The names of the girl and her mother were redacted in the report.

Ozark Mayor Vernon McDaniel said Wednesday that the girl wasn't injured and is now at the Western Arkansas Youth Shelter in Cecil.

But McDaniel said he wants Arkansas State Police -- and if they decline, the FBI -- to investigate the incident.

"People here feel like that he made a mistake in using a Taser, and maybe he did, but we will not know until we get an impartial investigation," McDaniel said.

The state police declined his request Tuesday, saying it only gets involved with criminal investigations -- if the officer in question was accused of misconduct or targeted in an internal investigation, for example -- rather than matters of policy.

Kim Brunell, a spokeswoman with the FBI in Little Rock, said her office neither confirms nor denies when it's involved an investigation and declined to comment Wednesday.

Police Chief Jim Noggle said no disciplinary action was taken against Bradshaw.
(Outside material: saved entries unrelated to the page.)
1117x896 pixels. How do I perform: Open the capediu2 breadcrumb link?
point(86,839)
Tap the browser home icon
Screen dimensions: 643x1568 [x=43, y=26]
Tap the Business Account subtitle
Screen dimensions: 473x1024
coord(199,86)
He said Tasers are a safe way to subdue people who are a danger to themselves or others.

"We didn't use the Taser to punish the child -- just to bring the child under control so she wouldn't hurt herself or somebody else," Noggle said.

If the officer tried to forcefully put the girl in handcuffs, he could have accidentally broken her arm or leg, Noggle said.

He said a touch of the stun gun -- "less than a second" -- stopped the girl from being unruly, and she was handcuffed, he said.

"She got up immediately and they put her in the patrol car," McDaniel said.

Noggle said the girl will face disorderly conduct charges as a juvenile in the incident.

The girl's father, Anthony Medlock, told the Arkansas Democrat-Gazette that his daughter has emotional problems, but that she didn't have a weapon and shouldn't have been Tasered.

"My daughter does not deserve to be tased and be treated like an animal," said Medlock, who is divorced from the girl's mother and does not have custody.

Steve Tuttle, a spokesman for Taser, said it's up to individual law enforcement agencies to decide when Taser use is appropriate.

In some cases, a Taser "presents the safer response to resistance compared with the alternatives such as fists, kicks, baton strikes, bean bag guns, chemical agents, or canine response," Tuttle said in a statement.

The police chief, who has been Tasered twice himself during training sessions, said his department has never had to Taser a child or elderly person before, but that in some instances, that could be necessary to ensure safety.

"We don't want to do things like this," Noggle said. "This is something we have to do. We're required to maintain order and keep the peace."